"Fermi, polizia", ma i finti agenti li rapinano

Le vittime bloccate con un falso tesserino e derubate. Condanna per uno dei banditi

"Polizia, dobbiamo controllarla". Così attiravano le vittime nella loro rete e "minacciando" presunti controlli le rapinavano. Per questo motivo è stato condannato in via defintiva Lorenzo I., casertano di 26 anni, accusato di 2 rapine ed una tentata rapina. 

La Corte di Cassazione ha respinto il ricorso presentato dall'imputato e confermato la sentenza della Corte d'Appello di Torino.
Particolare il modus operandi del 26enne, che ha agito insieme ad un complice a Torino. In pratica i due balordi, dopo aver esibito ai malcapitati una placchetta metallica simile a quella in dotazione alla Polizia (risultata rubata in un negozio di articoli militari) simulando un controllo avrebbero finto di aver trovato una busta contenenente marijuana addosso alle vittime. A quel punto si facevano consegnare tutto, soldi e cellulari, per non "arrestare" i malcapitati. 

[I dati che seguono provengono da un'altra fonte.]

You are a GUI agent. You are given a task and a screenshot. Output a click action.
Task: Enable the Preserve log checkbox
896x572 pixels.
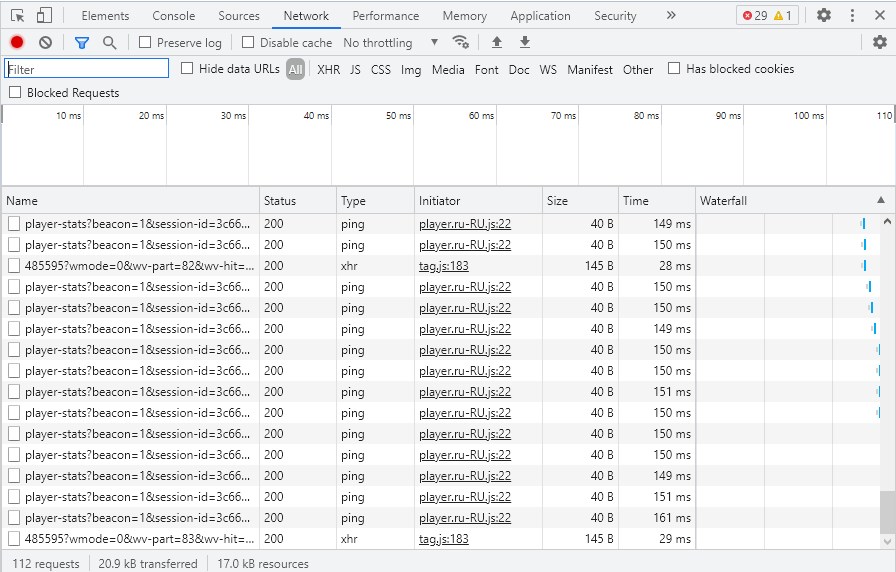coord(146,43)
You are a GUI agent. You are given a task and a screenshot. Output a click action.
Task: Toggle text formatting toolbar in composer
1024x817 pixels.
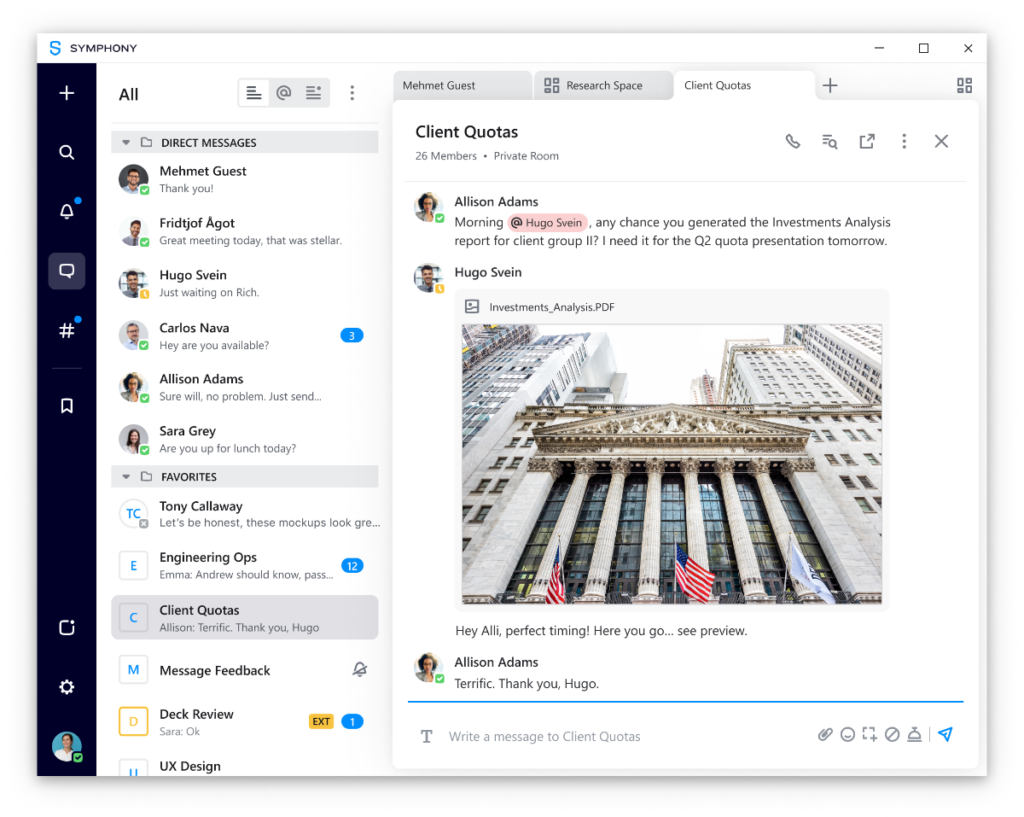426,736
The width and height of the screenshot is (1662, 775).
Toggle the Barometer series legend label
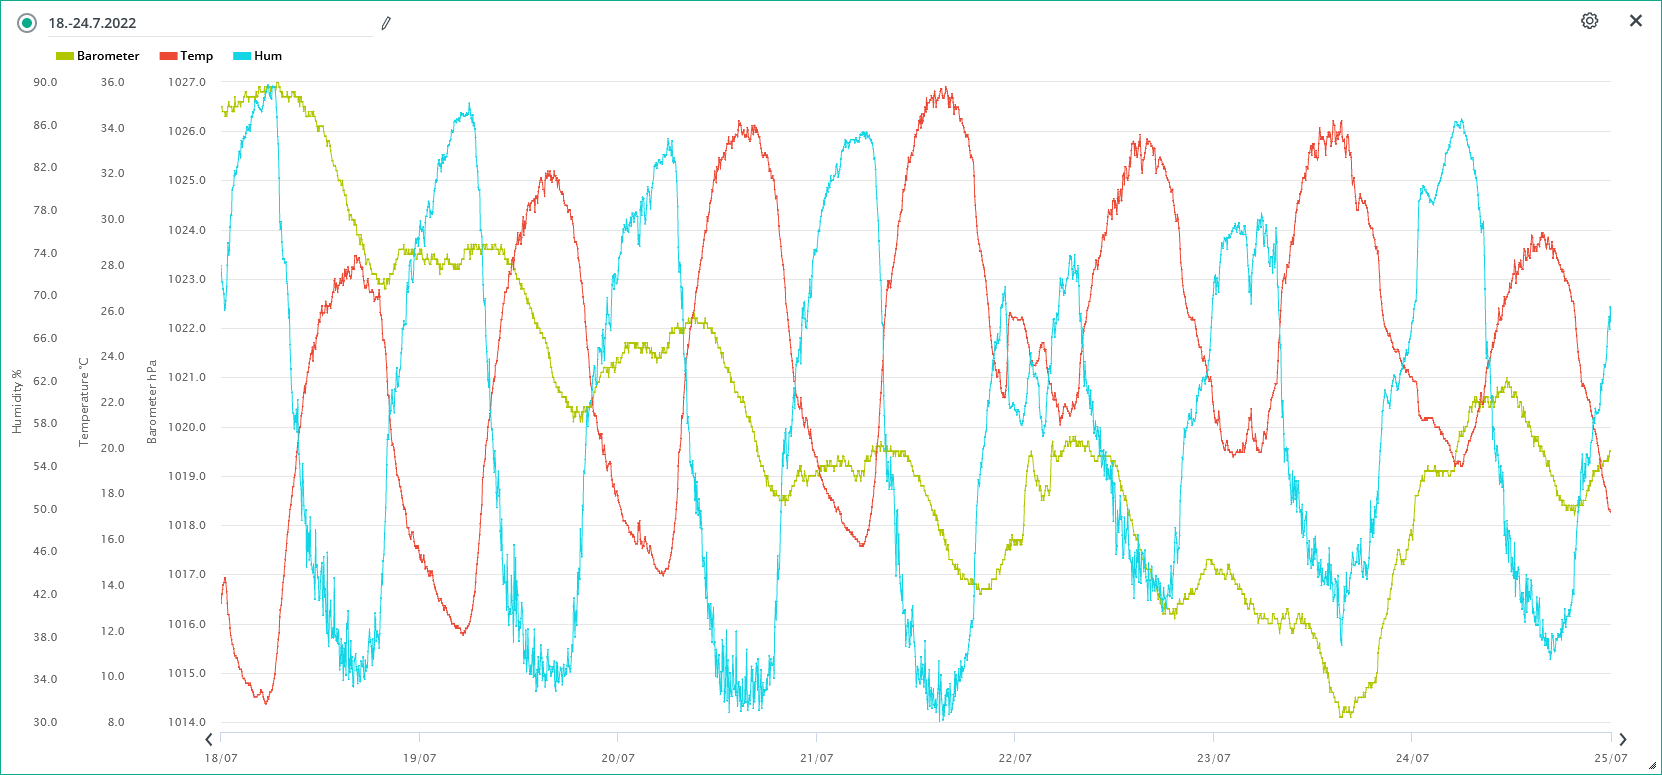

Con questa tecnica hanno rapinato una persona, facendosi consegnare 25 euro, ed una coppia di fratelli da cui avevano ottenuto due telefoni ed un Ipad oltre alla somma di 10 euro.

In una circostanza, però, le vittime sono riuscite a contattare la polizia, stavolta quella vera, che è riuscita ad intercettare i due balordi. Adesso per il 26enne è arrivata la condanna definitiva.